Die Milchkuh-Initiative fordert, dass alle Erträge aus der Mineralölsteuer für den Ausbau, Unterhalt und Betrieb der Strasseninfrastruktur​​​ verwendet werden. Da heute rund 1.5 Mia. der Mineralölsteuer dem allgemeinen Bundeshaushalt zugeführt werden, sei der Strassenverkehr die Milchkuh der Nation. Klingt einleuchtend und überzeugend.

Doch sind Ausbau, Unterhalt und Betrieb der Infrastruktur die einzigen Kosten, welche zulasten der Allgemeinheit anfallen? Was ist mit Unfallkosten, welche über Krankenkassen und Unfallversicherung auf die Allgemeinheit abgewälzt werden? Wie hoch sind Umwelt- und Gesundheitsschäden? Als Laie diese Kosten zu beziffern, ist alles andere als einfach. Eines ist aber sicher, wer die durch den Strassenverkehr verursachten Kosten auf die Infrastruktur reduziert, macht sich die Sache zu einfach.

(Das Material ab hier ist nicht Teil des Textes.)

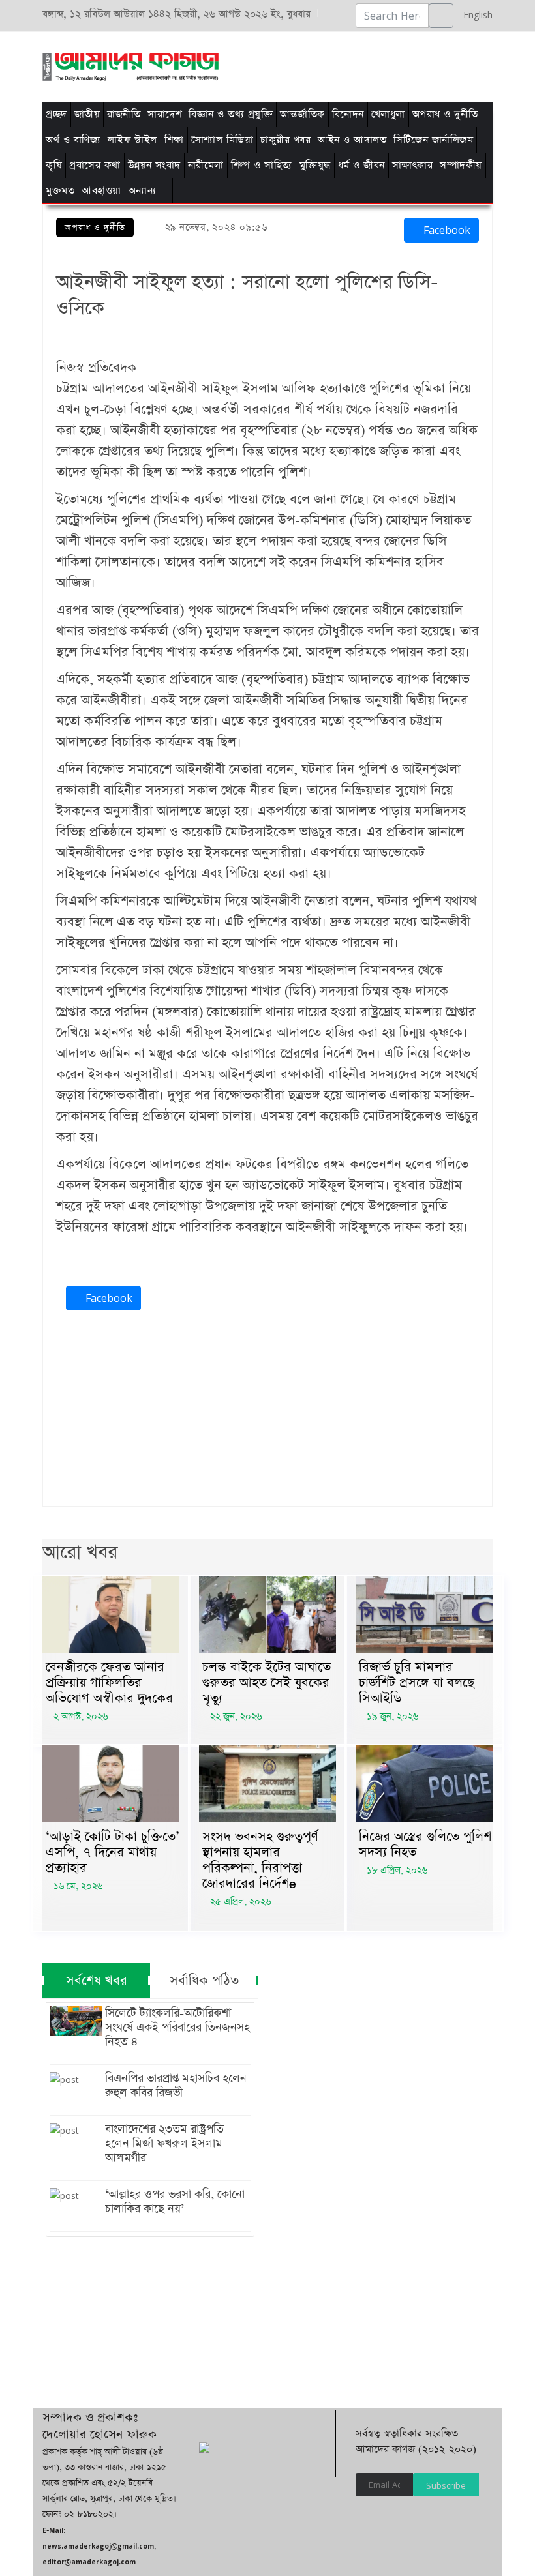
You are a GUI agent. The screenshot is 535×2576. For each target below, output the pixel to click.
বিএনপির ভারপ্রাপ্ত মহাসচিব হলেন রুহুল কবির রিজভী (176, 2085)
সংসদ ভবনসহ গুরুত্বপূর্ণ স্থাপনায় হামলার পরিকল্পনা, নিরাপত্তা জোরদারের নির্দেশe (260, 1860)
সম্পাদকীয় (461, 165)
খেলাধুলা (388, 114)
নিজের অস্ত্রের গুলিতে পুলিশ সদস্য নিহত (425, 1844)
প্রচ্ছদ (56, 114)
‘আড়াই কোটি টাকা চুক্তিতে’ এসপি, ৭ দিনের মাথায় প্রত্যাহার (112, 1852)
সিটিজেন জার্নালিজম (433, 140)
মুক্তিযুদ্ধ (315, 165)
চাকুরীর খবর (285, 140)
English (475, 15)
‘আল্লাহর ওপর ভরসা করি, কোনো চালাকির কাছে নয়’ (175, 2201)
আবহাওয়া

Fragen wir also die Experten des Bundesamtes für Statistik. Diese haben 2015 eine entsprechende Studie veröffentlicht. Diese kommt zum Schluss, dass der Schwerverkehr die durch ihn verursachten Kosten beinahe zu tragen vermag. Der private motorisierte Personenverkehr hingegen verursacht rund 5.5 Mia an ungedeckten Kosten zu lasten der Allgemeinheit. Die Transferleistungen wie die Mineralölsteuer zuhanden des Bundeshaushaltes sind also keineswegs eine willkürliche Steuer. Vielmehr sind sie ein Beitrag an die nicht gedeckten Kosten des Strassenverkehrs und sind im Betrag von 5.5 Mia übrigens bereits abgezogen.

Meiner Meinung nach könnten die Inititanten eine Nachhilfestunde in Biologie vertragen. Eine Milchkuh gibt Milch. Das Geschöpf, das die Milch literweise säuft, nennt man Kalb. Und zu Milchkalb-Initiativen​​​ sage ich Nein.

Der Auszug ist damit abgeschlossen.